**Texte à lire**
★ ★ ★ ★

La « pensée » d’Alain Soral : Révolution ou réaction ? (2/4)

Les grandes constantes de la « pensée Soral »

Essayons maintenant de déceler ce qui est constant dans ses écrits, ce sur quoi il insiste. Voyons ce qui se cache derrière la rhétorique droite des valeurs, gauche du travail.

Il n’y a pas de danger fasciste aujourd’hui en France

Mais il doit pour cela pratiquer un double discours sur le danger de la montée du FN et dénoncer tous ceux qui veulent maintenir le cordon sanitaire. « En fait, pour qu’il y ait fascisme, il faut qu’il y ait démocratie " et pour pousser la précision plus loin, qu’il y ait démocratie en crise et risque de prise du pouvoir par les communistes […]. Dès lors, parler de menace fasciste dans le monde unipolaire d’aujourd’hui a très peu de sens [19]. » « Les mêmes qui avaient sponsorisé le fascisme des années 30 ont mis en place, dans les années 60, un système infiniment moins coûteux et bien plus efficace pour enlever au peuple toute volonté séditieuse… Et ce système s’appelle société de consommation [20]. » Nous sommes d’ailleurs en train d’en sortir avec le démantèlement des conquêtes sociales depuis les années 90. Une vérité pour deux gros mensonges :

- La bourgeoisie ne renonce jamais à la possibilité de la répression des masses par l’État à son service. Le fascisme n’est pas assimilable à une simple dictature militaire, il allie le terrorisme d’État à un mouvement de masse basé sur les éléments déclassés et sur les classes moyennes fragilisées par la crise, il fait suite à un échec majeur du mouvement ouvrier.

- Le fascisme n’est pas un phénomène qui émerge du jour au lendemain, il a besoin de temps et d’un climat propice pour apparaître. Aujourd’hui, les capitalistes veulent faire porter aux travailleurs le poids de la crise économique qui a commencé en 2008. En France, les luttes contre la réforme des retraites du ministre Woerth n’ont pas réussi à la stopper. D’autres luttes viendront. Face à la résistance croissante des masses populaires, une alliance FN-UMP brisant le cordon sanitaire est possible. Elle inaugurerait une période de restriction stricte des droits démocratiques donc des possibilités pour les forces de gauche, y compris les syndicats, de résister aux attaques du Capital contre le Travail. Cette alliance existe déjà en Françafrique où beaucoup de cadres du FN font leurs premières armes [21]. Elle existe déjà dans les médias, où le discours du FN est de plus en plus banalisé grâce aux « intellectuels médiatiques » proches de Sarkozy comme Éric Zemmour ou Pascal Bruckner.

Son discours soi-disant réconciliateur masque d’ailleurs assez mal sa haine viscérale contre ceux qui ont efficacement combattu la domination fasciste : « Un antifascisme désormais sans fascistes » issu de l’alliance entre gaullistes et PCF pour masquer la « domination du Capital dans sa forme la plus parasitaire " anti-industrielle et financière [22]. »

★ ★ ★ ★

**Données fournies**
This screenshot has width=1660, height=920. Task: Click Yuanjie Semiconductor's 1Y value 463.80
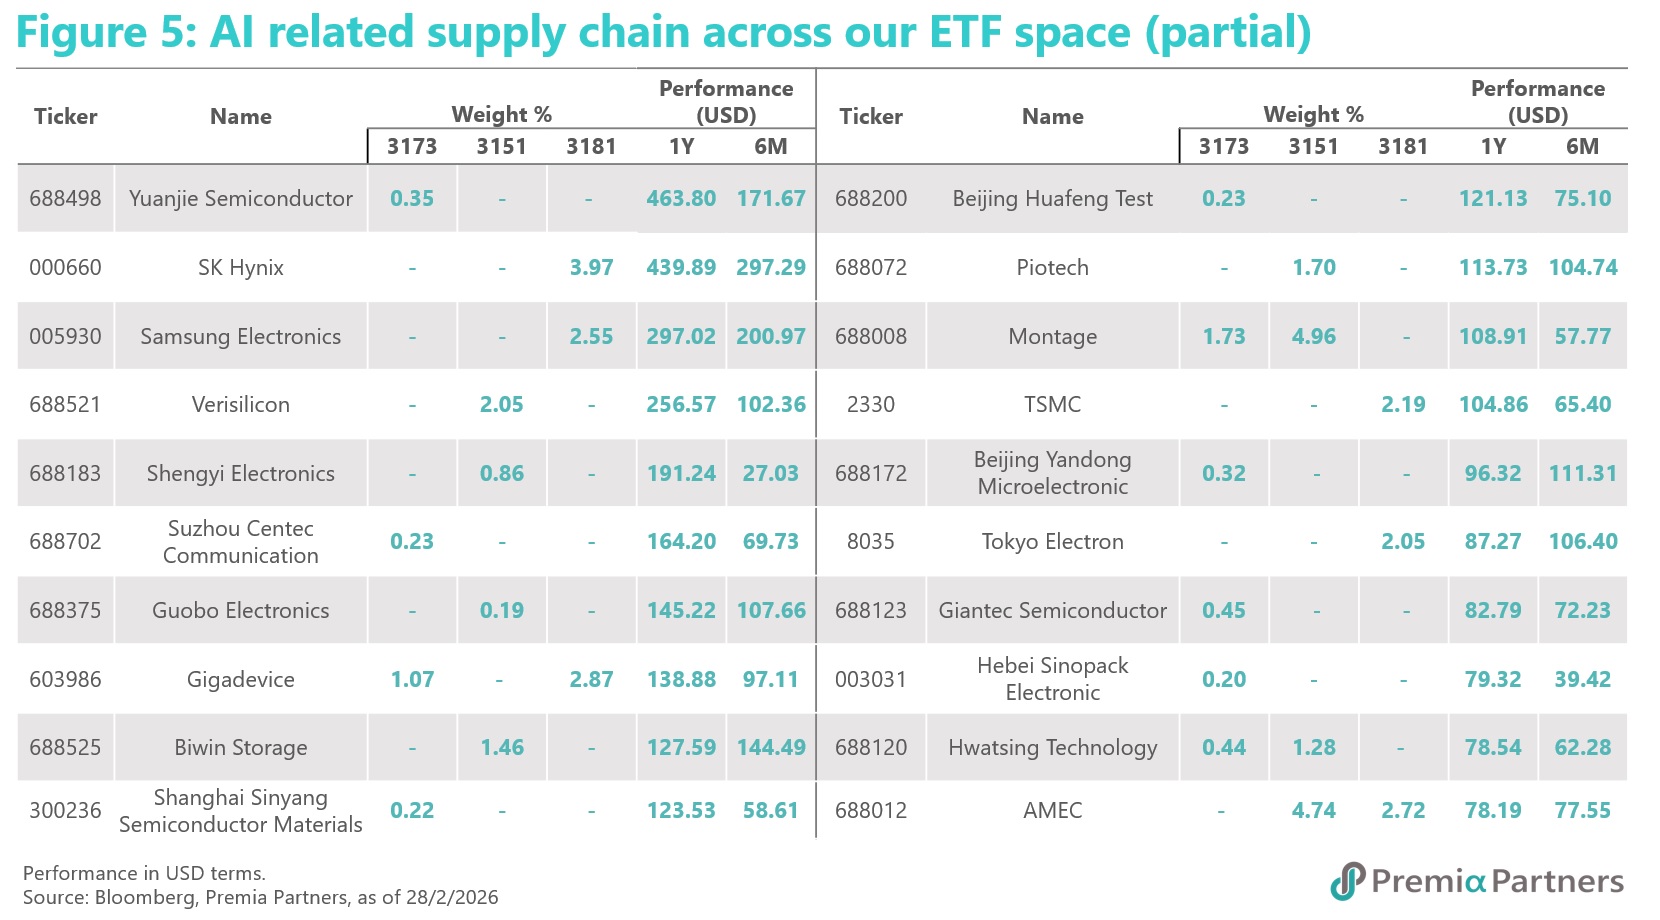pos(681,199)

★ ★ ★ ★

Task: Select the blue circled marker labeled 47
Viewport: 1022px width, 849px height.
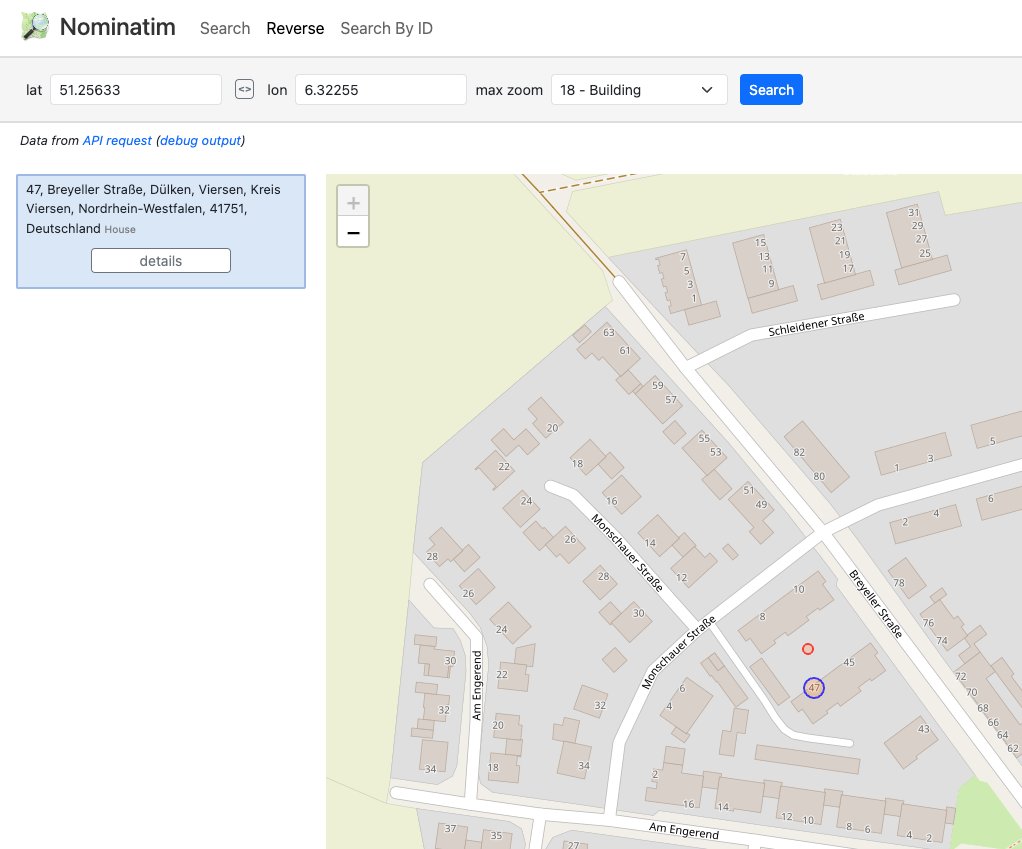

★ ★ ★ ★

**Exercice court**
Reprenez s'il vous plaît le texte sur la « pensée » d'Alain Soral et poursuivez-le à partir de sa dernière phrase.

**Exercice corrigé**
A la fin de son livre, Comprendre l’Empire, Soral compare fascisme et communisme pour mieux défendre les expériences fascistes : « Les opposants sérieux à la démocratie moderne : du nationalisme intégral de Charles Maurras à la République islamique d’Iran, en passant par l’Ordre noir de la SS cher à Heinrich Himmler, cette même tentative de juguler le pouvoir de l’argent par le retour au pouvoir absolu d’un ordre à la fois militaire et religieux. La seule puissance militaire, sans le secours du sacré face aux forces de l’argent, conduisant inéluctablement à la défaite, comme en témoignent les expériences communistes et fascistes européennes, le panarabisme, le baasisme [23]. » Mais ce genre de citation révélatrice est noyé dans un flot de diatribes contre le pouvoir des banques, contre Israël, contre l’impérialisme américain, jamais contre l’impérialisme français, cela s’entend.

La France !… Quelle France ?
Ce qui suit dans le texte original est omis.